(Records in a dataset)
■ ■ ■

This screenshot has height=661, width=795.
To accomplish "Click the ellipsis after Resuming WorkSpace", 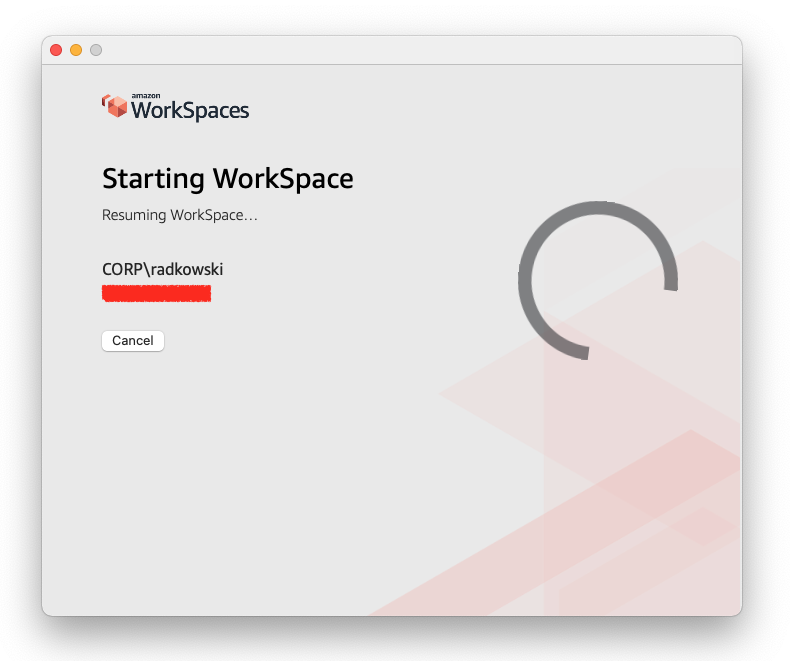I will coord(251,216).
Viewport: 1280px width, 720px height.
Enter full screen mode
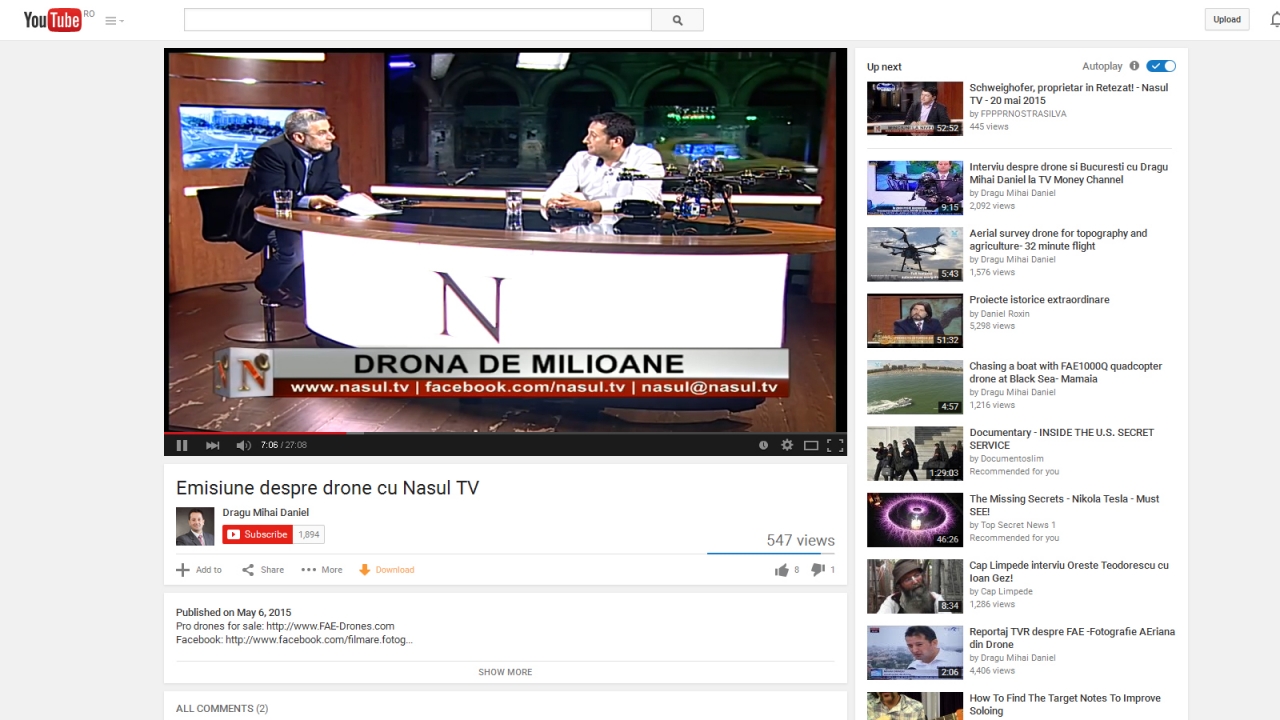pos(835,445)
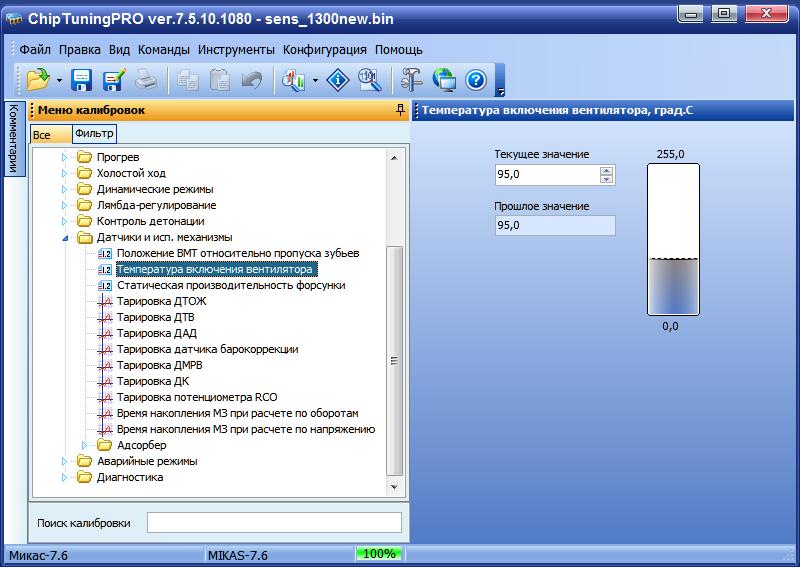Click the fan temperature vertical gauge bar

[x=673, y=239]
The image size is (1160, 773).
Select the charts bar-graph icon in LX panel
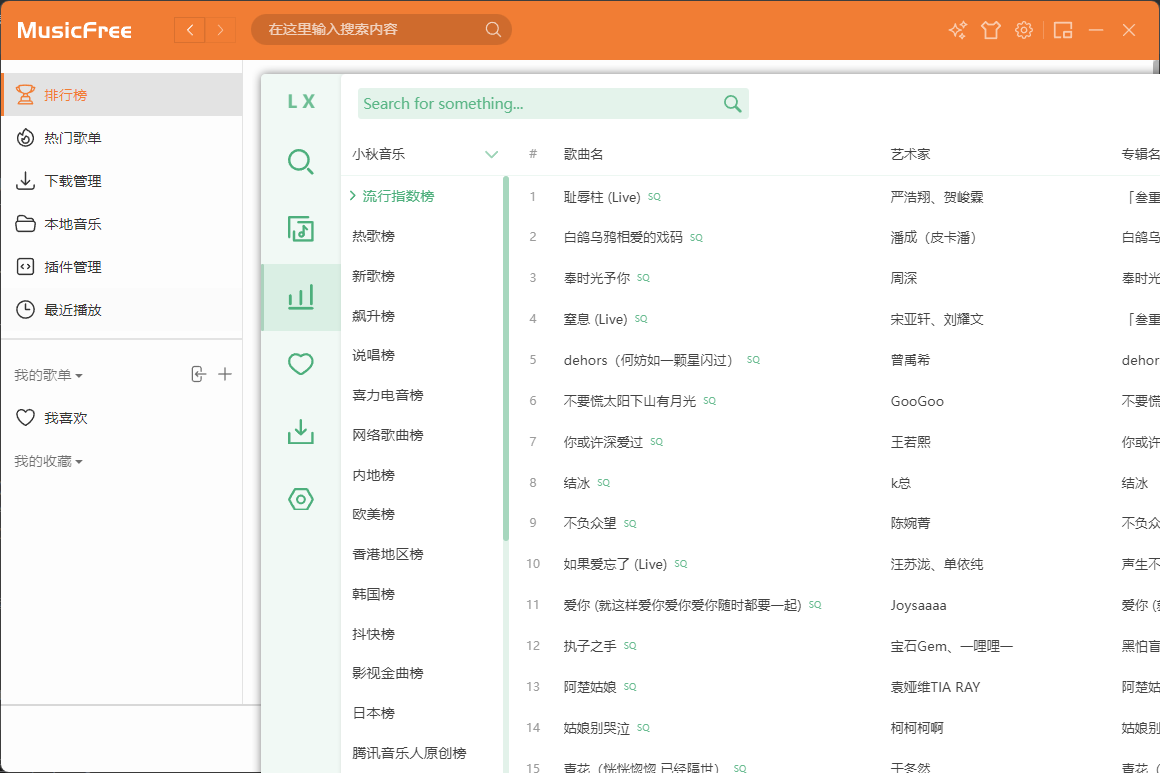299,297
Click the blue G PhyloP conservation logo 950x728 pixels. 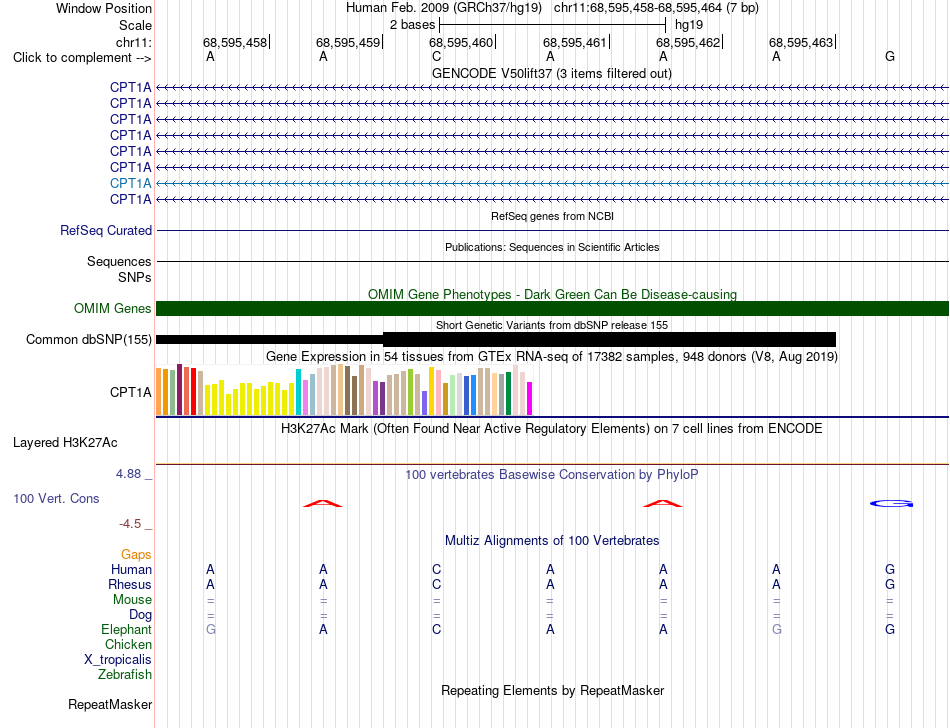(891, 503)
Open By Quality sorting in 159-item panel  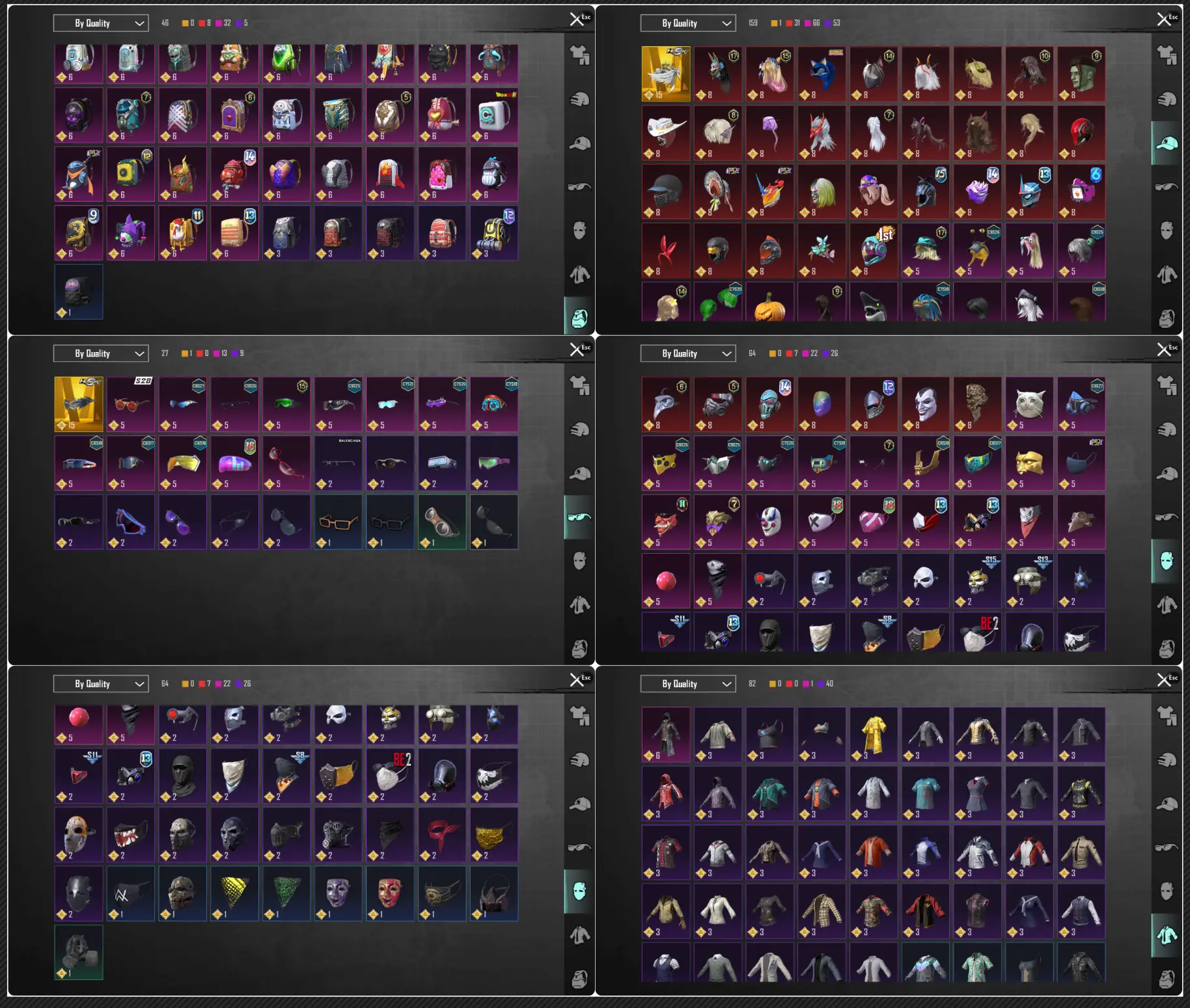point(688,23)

■ ■ ■

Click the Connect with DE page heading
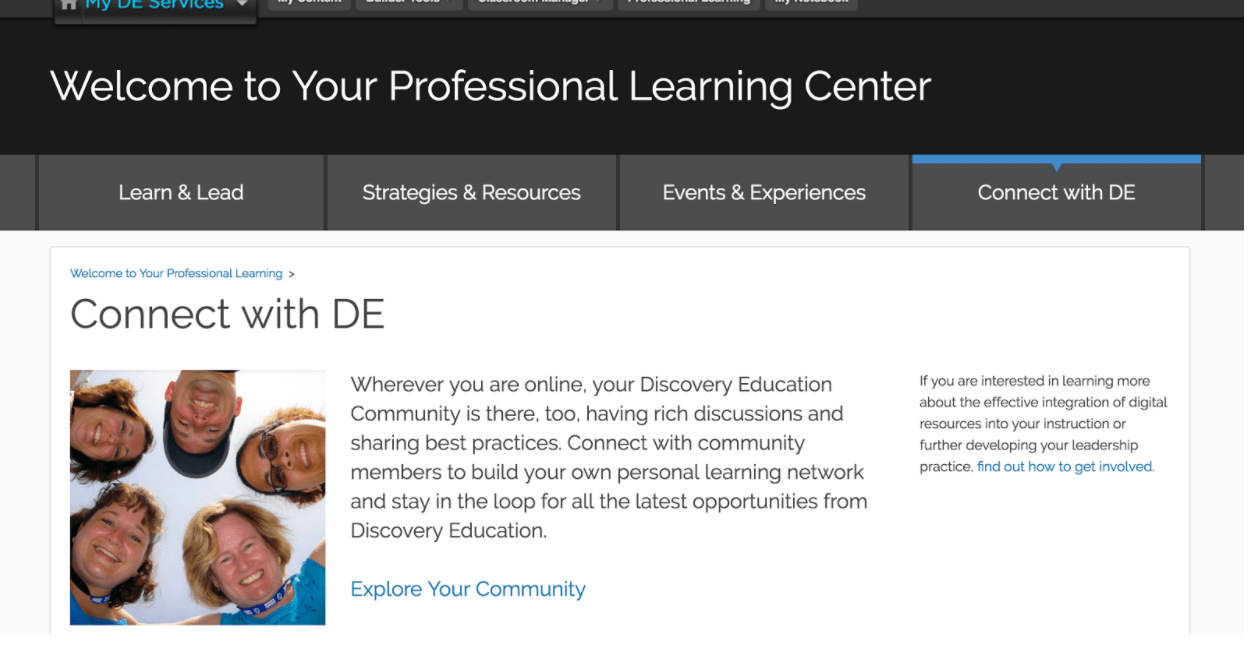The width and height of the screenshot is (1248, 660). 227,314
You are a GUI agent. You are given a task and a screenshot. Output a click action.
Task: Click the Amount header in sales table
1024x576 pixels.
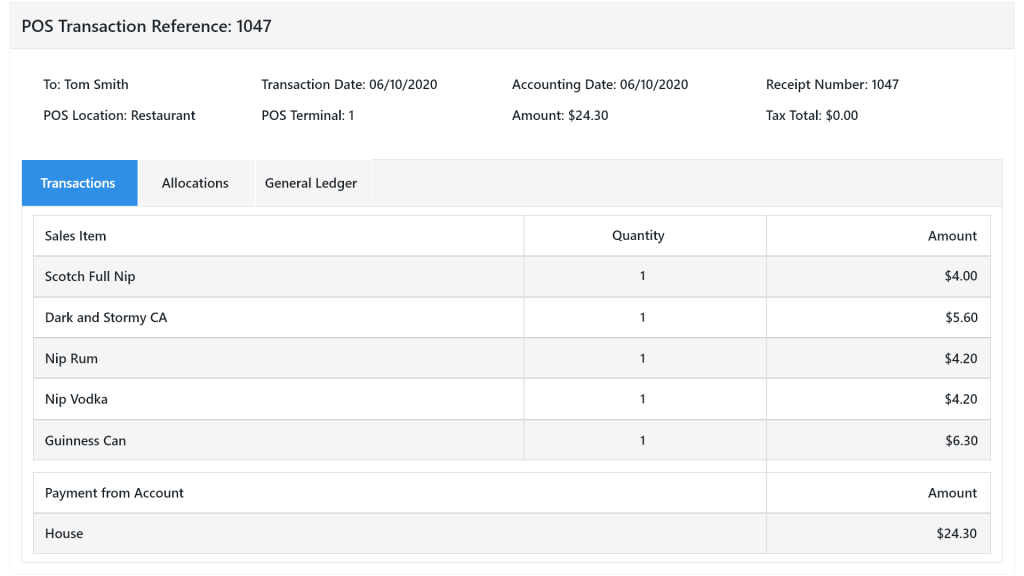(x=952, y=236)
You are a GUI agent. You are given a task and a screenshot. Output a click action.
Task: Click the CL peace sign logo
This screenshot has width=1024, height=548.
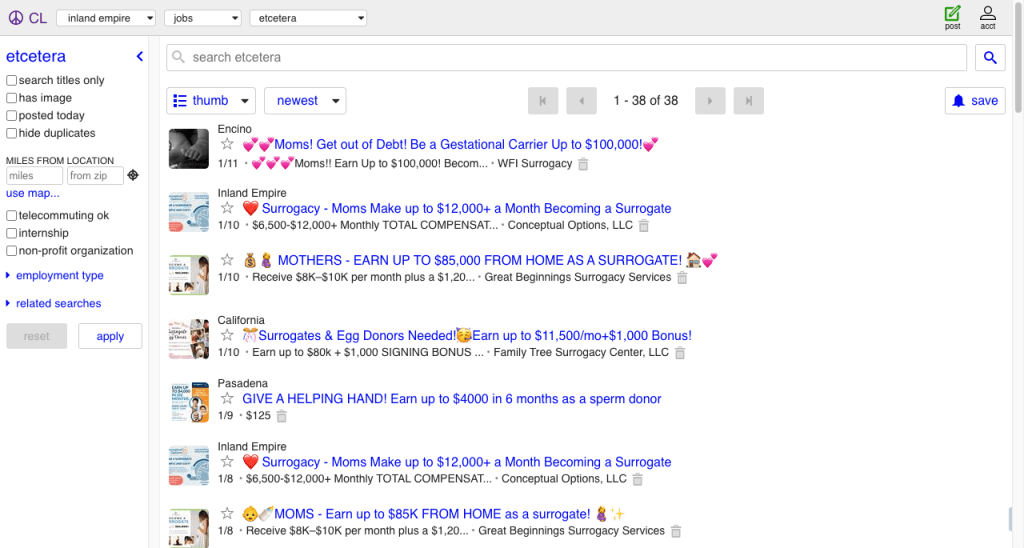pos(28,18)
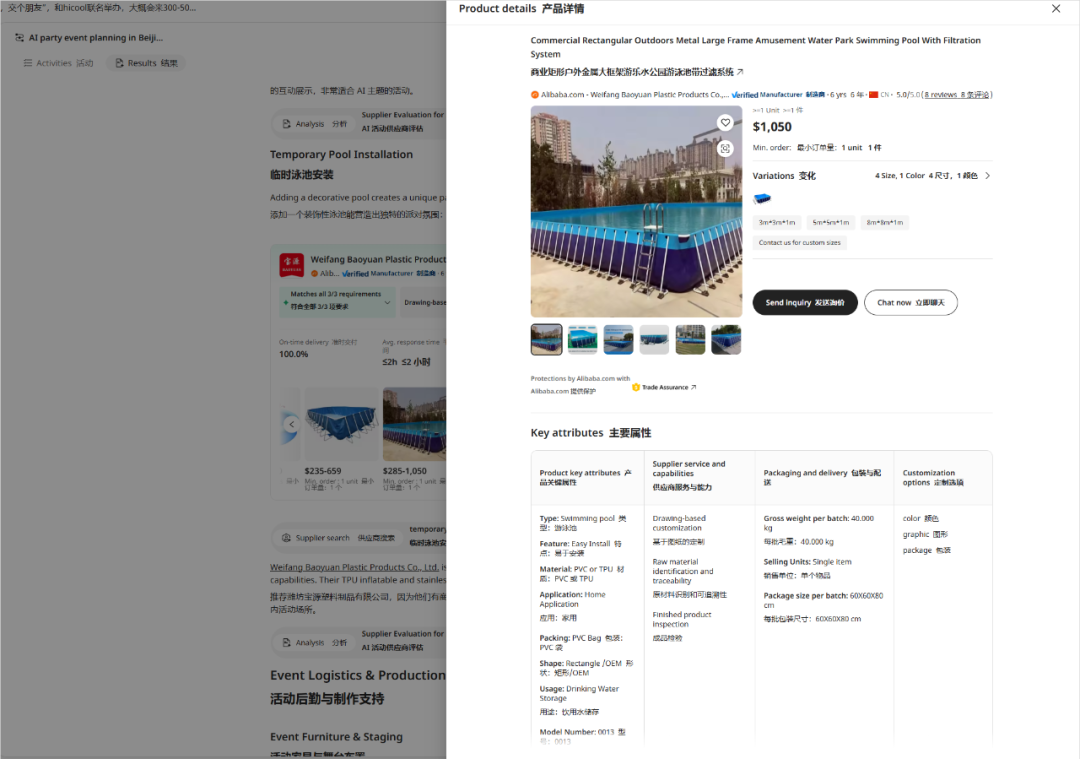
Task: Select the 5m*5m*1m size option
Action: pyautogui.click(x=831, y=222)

■ ■ ■

Problem details ->
Please format everything from the line containing "Click the Connect with DE page heading" down to the line containing "(x=952, y=236)" as a JSON list of strings, one string per line, with blank lines and pictures left out.

Exercise solution ->
[
  "Click the Connect with DE page heading",
  "The width and height of the screenshot is (1248, 660). 227,314",
  "You are a GUI agent. You are given a task and a screenshot. Output a click action.",
  "Task: Click the Amount header in sales table",
  "1024x576 pixels.",
  "(x=952, y=236)"
]